| Exercise brief |
Go through the data underneath and copy every line exactly.

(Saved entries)
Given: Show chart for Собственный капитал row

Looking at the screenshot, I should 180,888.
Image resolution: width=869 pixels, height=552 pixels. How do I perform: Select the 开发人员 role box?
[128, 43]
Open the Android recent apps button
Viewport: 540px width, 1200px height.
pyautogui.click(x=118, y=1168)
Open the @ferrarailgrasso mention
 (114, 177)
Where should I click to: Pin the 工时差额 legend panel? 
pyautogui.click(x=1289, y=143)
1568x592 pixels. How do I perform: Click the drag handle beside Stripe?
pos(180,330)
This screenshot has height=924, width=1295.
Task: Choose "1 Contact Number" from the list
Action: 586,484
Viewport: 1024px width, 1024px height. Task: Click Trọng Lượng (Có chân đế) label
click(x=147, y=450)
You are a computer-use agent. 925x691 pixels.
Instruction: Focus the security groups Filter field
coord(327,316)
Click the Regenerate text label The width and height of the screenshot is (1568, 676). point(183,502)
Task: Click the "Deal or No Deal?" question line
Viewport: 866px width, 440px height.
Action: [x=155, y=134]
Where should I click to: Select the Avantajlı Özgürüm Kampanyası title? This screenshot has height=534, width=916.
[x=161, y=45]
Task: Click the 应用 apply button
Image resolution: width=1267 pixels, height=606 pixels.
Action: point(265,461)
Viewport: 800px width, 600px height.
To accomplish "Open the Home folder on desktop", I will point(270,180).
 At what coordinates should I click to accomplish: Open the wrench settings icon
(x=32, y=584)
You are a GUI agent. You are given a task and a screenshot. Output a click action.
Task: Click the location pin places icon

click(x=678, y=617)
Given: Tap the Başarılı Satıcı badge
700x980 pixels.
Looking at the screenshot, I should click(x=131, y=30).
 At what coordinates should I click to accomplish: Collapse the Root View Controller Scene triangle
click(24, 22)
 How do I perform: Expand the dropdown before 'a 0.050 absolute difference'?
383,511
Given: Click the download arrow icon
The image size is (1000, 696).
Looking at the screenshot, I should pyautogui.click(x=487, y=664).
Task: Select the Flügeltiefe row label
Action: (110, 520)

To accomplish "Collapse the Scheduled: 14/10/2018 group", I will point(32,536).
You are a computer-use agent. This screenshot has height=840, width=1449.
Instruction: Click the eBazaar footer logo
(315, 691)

| Answer to the problem |
Given: Show chart for Собственный капитал row

Looking at the screenshot, I should 180,888.
Image resolution: width=869 pixels, height=552 pixels. How do I perform: Select the 开发人员 role box?
[128, 43]
Open the Android recent apps button
Viewport: 540px width, 1200px height.
pyautogui.click(x=118, y=1168)
Open the @ferrarailgrasso mention
 (114, 177)
Where should I click to: Pin the 工时差额 legend panel? 
pyautogui.click(x=1289, y=143)
1568x592 pixels. How do I perform: Click the drag handle beside Stripe?
pos(180,330)
This screenshot has height=924, width=1295.
Task: Choose "1 Contact Number" from the list
Action: 586,484
Viewport: 1024px width, 1024px height. Task: Click Trọng Lượng (Có chân đế) label
click(x=147, y=450)
You are a computer-use agent. 925x691 pixels.
Instruction: Focus the security groups Filter field
coord(327,316)
Click the Regenerate text label The width and height of the screenshot is (1568, 676). point(183,502)
Task: Click the "Deal or No Deal?" question line
Viewport: 866px width, 440px height.
Action: [x=155, y=134]
Where should I click to: Select the Avantajlı Özgürüm Kampanyası title? This screenshot has height=534, width=916.
[x=161, y=45]
Task: Click the 应用 apply button
Image resolution: width=1267 pixels, height=606 pixels.
Action: point(265,461)
Viewport: 800px width, 600px height.
To accomplish "Open the Home folder on desktop", I will point(270,180).
 At what coordinates should I click to accomplish: Open the wrench settings icon
(x=32, y=584)
You are a GUI agent. You are given a task and a screenshot. Output a click action.
Task: Click the location pin places icon

click(x=678, y=617)
Given: Tap the Başarılı Satıcı badge
700x980 pixels.
Looking at the screenshot, I should click(x=131, y=30).
 At what coordinates should I click to accomplish: Collapse the Root View Controller Scene triangle
click(24, 22)
 How do I perform: Expand the dropdown before 'a 0.050 absolute difference'?
383,511
Given: Click the download arrow icon
The image size is (1000, 696).
Looking at the screenshot, I should pyautogui.click(x=487, y=664).
Task: Select the Flügeltiefe row label
Action: (110, 520)

To accomplish "Collapse the Scheduled: 14/10/2018 group", I will point(32,536).
You are a computer-use agent. This screenshot has height=840, width=1449.
Instruction: Click the eBazaar footer logo
(315, 691)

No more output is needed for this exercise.